I understand this. I understand narrative as failure. Failure is the story, but the story itself is also failure. On its own it will always fail to do the thing it sets out to do—which is to tell the truth.

I sympathize with her grief and anger and frustration, and also with her wish, which I think is implicit in her bothering to write this book at all, that maybe, possibly, hopefully, she can say something truthful if she just keeps at it. I was outraged on her behalf, too, when I read this part:

Is silence the disciplined alternative to writing?

A student of English literature, whose class I recently visited, has suggested that now is the time for me to stand back and listen. I’ve had a “platform” long enough.

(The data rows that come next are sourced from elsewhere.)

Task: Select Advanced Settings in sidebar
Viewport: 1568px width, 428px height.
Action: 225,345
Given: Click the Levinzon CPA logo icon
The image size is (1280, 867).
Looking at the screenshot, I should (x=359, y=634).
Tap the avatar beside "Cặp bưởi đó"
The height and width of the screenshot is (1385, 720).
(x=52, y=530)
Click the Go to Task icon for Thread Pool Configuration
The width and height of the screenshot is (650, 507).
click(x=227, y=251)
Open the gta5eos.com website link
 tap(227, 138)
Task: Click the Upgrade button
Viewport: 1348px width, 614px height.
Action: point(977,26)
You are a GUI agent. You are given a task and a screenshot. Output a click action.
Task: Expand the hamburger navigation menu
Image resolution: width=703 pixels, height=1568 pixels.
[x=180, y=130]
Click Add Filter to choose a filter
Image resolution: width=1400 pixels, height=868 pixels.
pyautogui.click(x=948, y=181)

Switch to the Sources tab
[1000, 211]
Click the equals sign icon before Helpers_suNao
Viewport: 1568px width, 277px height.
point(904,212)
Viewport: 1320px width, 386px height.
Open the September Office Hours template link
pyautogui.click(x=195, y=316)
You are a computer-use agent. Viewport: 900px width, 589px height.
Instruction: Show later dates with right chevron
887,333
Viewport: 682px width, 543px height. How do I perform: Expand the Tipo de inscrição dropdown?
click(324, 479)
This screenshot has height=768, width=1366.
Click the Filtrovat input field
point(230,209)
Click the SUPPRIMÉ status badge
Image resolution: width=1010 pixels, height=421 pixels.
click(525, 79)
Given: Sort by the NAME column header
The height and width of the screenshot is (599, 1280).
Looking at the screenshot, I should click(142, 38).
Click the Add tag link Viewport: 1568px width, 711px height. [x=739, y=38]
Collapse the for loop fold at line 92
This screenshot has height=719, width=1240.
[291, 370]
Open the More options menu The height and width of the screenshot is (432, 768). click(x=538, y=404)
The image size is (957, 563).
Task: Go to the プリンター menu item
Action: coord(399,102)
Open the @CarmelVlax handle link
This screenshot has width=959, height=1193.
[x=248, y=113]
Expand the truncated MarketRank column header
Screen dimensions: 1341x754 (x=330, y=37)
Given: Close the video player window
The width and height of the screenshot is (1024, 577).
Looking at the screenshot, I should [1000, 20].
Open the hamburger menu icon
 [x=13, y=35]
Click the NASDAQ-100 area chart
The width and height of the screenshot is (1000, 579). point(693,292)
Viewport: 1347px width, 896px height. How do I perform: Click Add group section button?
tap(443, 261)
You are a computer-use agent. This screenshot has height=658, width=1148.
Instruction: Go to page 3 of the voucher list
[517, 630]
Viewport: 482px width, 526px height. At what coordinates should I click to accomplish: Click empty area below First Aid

But what then—if I stop writing? I don’t want a platform. I am listening. What an awful word! Platform.

I didn’t much like this particular book. I found it too fragmented, too random; I wanted Toews to actually write the whole book, not to give us what felt (to me) like scraps of it, a draft of it. I understand that its form reflects a refusal to impose order and meaning where she does not find them, but at the same time I am not sure that if anyone but Miriam Toews had written exactly this, it would have found a publisher. But never mind my personal taste, or what I personally go to memoirs about suicide hoping to find (words in the shape of my wound, to paraphrase a poem that still echoes in my mind). We (generally) want to read it because she wrote it and we believe she is worth listening to. Imagine telling the author of Women Talking that she should shut up now.

Here’s something true in it, something that I think Yiyun Li would appreciate for its bluntness, something Denise Riley also talks about. Toews recounts a conversation with a friend whose child died of cancer:

She hated some of the things people said to her afterwards.

I can’t imagine your sorrow. I can’t imagine your pain.

Yeah, you fucking can! You can fucking imagine it. Go ahead and fucking try.

My friend told me she’d never felt more alone and sealed off in her coffin of grief than when people told her, even lovingly, even with tender hugs, that they couldn’t imagine her sadness.

Try! Stay! Stay with me.

“What will happen if I stop writing, I want to ask the student of English literature,” Toews says, right after this anecdote. Maybe the answer to the question that launches this book is here: she writes so that we will stay with her.